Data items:
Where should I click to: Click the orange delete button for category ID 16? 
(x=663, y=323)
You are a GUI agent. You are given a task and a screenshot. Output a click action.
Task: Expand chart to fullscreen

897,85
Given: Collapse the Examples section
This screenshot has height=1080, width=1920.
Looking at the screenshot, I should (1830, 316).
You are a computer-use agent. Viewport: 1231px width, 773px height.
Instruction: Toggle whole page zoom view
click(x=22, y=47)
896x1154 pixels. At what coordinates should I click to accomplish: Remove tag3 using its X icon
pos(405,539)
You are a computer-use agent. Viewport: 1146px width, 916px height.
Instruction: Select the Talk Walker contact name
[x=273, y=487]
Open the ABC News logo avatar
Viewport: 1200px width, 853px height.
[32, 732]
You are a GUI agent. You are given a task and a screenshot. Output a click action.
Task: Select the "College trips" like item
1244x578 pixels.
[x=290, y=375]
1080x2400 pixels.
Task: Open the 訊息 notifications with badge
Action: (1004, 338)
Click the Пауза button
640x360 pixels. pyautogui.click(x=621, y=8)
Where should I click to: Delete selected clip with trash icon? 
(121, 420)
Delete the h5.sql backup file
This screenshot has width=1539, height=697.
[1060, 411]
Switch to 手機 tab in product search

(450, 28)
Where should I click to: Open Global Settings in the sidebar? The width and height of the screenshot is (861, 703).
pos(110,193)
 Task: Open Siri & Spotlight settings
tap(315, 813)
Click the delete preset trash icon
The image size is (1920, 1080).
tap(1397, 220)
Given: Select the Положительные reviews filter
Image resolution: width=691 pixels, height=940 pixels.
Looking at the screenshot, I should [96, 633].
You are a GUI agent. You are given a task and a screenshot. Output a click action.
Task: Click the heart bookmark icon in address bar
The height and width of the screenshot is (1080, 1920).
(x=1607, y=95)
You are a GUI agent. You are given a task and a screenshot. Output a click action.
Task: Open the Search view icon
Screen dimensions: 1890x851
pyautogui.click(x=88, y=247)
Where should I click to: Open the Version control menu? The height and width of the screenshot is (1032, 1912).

■ **PROBLEM STATEMENT**: Copy the lines above word for word, from the line containing "Given: Select the" through the line containing "(x=1607, y=95)", with both of those lines included.

■ **FULL SOLUTION**:
Given: Select the Положительные reviews filter
Image resolution: width=691 pixels, height=940 pixels.
Looking at the screenshot, I should [96, 633].
You are a GUI agent. You are given a task and a screenshot. Output a click action.
Task: Click the heart bookmark icon in address bar
The height and width of the screenshot is (1080, 1920).
(x=1607, y=95)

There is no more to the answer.